The concurrent_core API includes four functions:

list(path, input_name=None)

This is the main interface to the data

from concurrent import concurrent_core
df = concurrent_core.list(path, input_name=None)

The list call returns a Pandas Dataframe with at least the following columns. Other columns may be present if the underlying storage has additional metadata

  • FileName: contains the prefix in the Object Store (s3) bucket
  • FileSize: size of the object in the Object Store
  • FileLastModified: last modified date
  • FileVersionId: object version, if the object store supports object versioning
  • partitioning_key: the key that was generated by the partitioning function

Example usage:

df = concurrent_core.list(None, input_name='cowrie')
This example is from the honeypot sample included with Concurrent at https://github.com/concurrent-ai/concurrent-examples.git, subdirectory honeypot. In the node1's honeypot.py the above line is used to list the input named cowrie. Note that when defining the DAG, the same name cowrie is utilized.

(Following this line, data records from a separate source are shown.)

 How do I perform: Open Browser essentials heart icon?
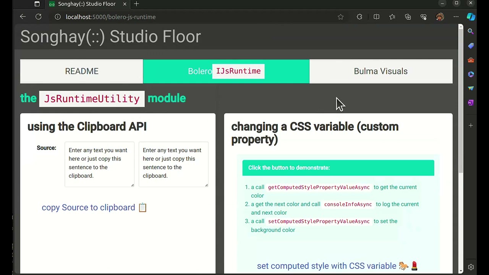pyautogui.click(x=423, y=17)
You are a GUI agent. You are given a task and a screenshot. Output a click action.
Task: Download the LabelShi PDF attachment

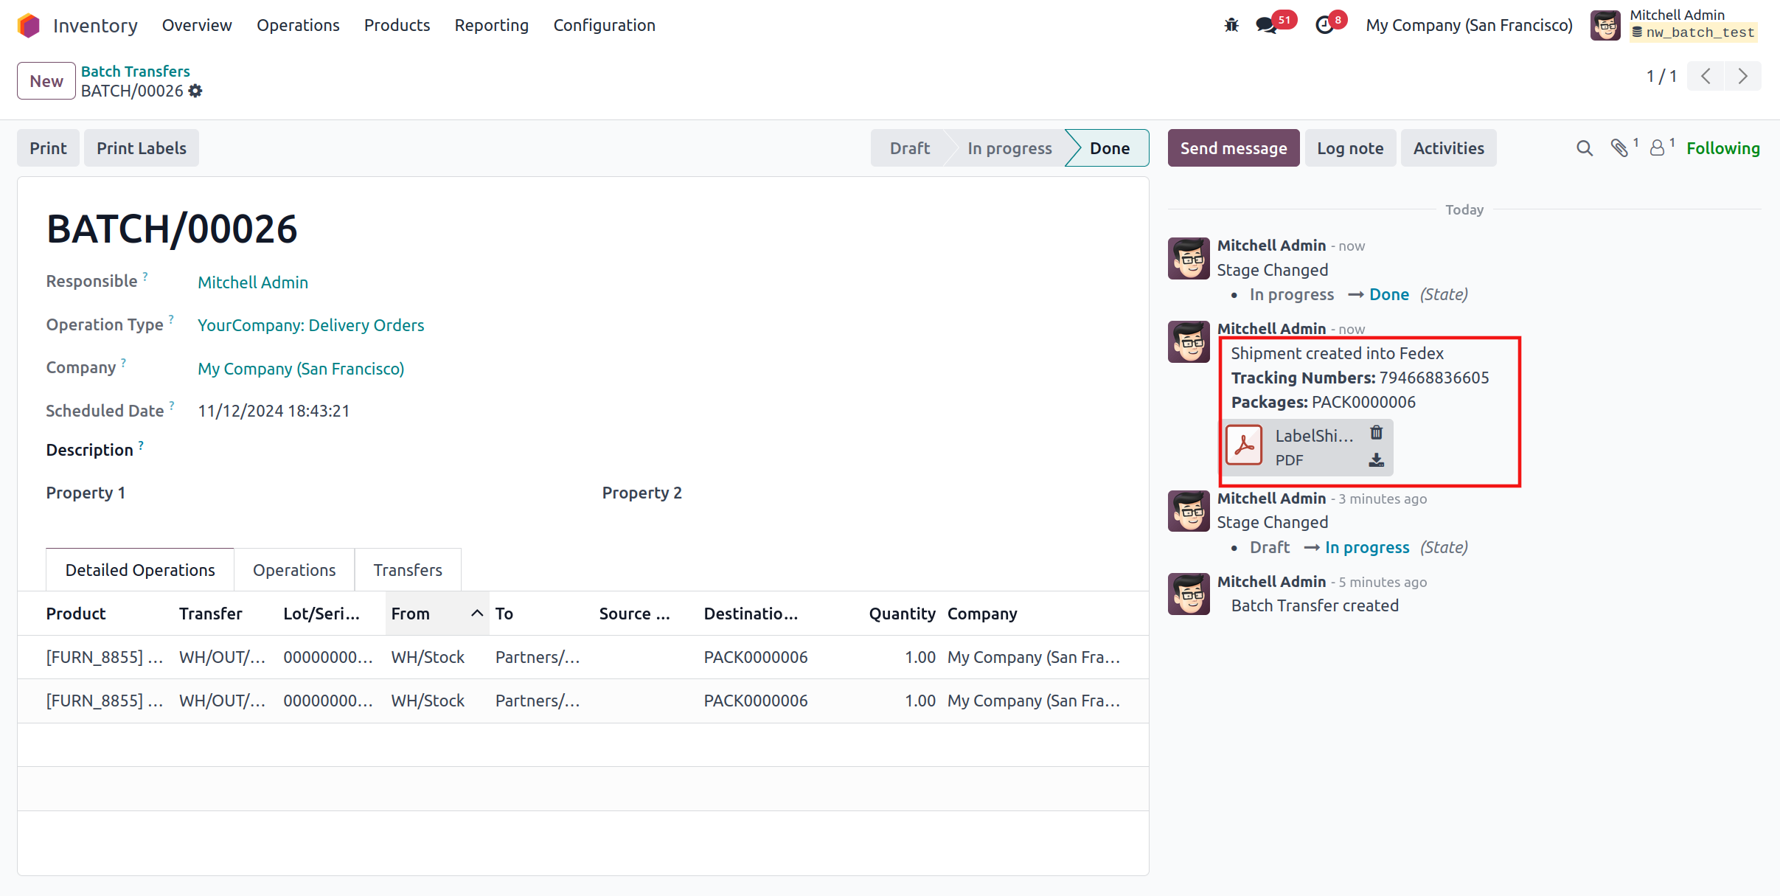point(1376,460)
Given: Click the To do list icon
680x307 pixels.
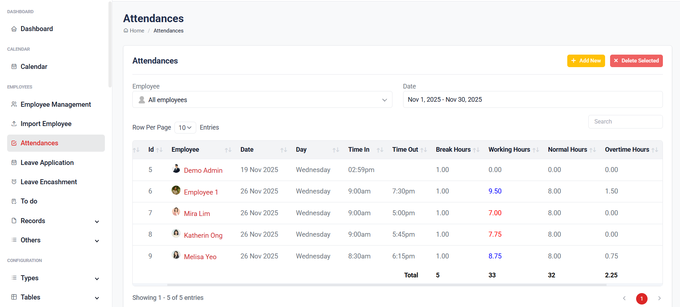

That is how the name of the input as defined in the DAG is connected to the code.

get_local_paths(df)

get_local_paths converts the DataFrame returned by list into a set of local files.

concurrent_core.get_local_paths(df)

get_local_paths returns an array of local paths. Input to this function is df, the DataFrame returned by a previous call to list. Each entry in the array corresponds to an entry in the DataFrame df.

Example usage:

lp = concurrent_core.get_local_paths(df)
print('Local paths=' + str(lp))
In this snippet, taken from the same sample code, we call get_local_paths with the Pandas DataFrame that list returned to us. The result from get_local_paths is an array of filenames. e.g:

Local paths=[
'/tmp/tmppfcxfbiz/part-0/00211a641c6e-2e1958d1b469b42f9be8601812714030a70d625383cd3035a9ab806ce22110e8',
'/tmp/tmppfcxfbiz/part-0/00211a641c6e-4ed8d2115d33334ecd4c0e5cfa7a5b0c792529e3c94bfc0b1c14630df5cfb1ee'
]

From the output, you can see that the s3 object named 00211a641c6e-2e1958d1b469b42f9be8601812714030a70d625383cd3035a9ab806ce22110e8 is made available to node2 code as local file /tmp/tmppfcxfbiz/part-0/00211a641c6e-2e1958d1b469b42f9be8601812714030a70d625383cd3035a9ab806ce22110e8.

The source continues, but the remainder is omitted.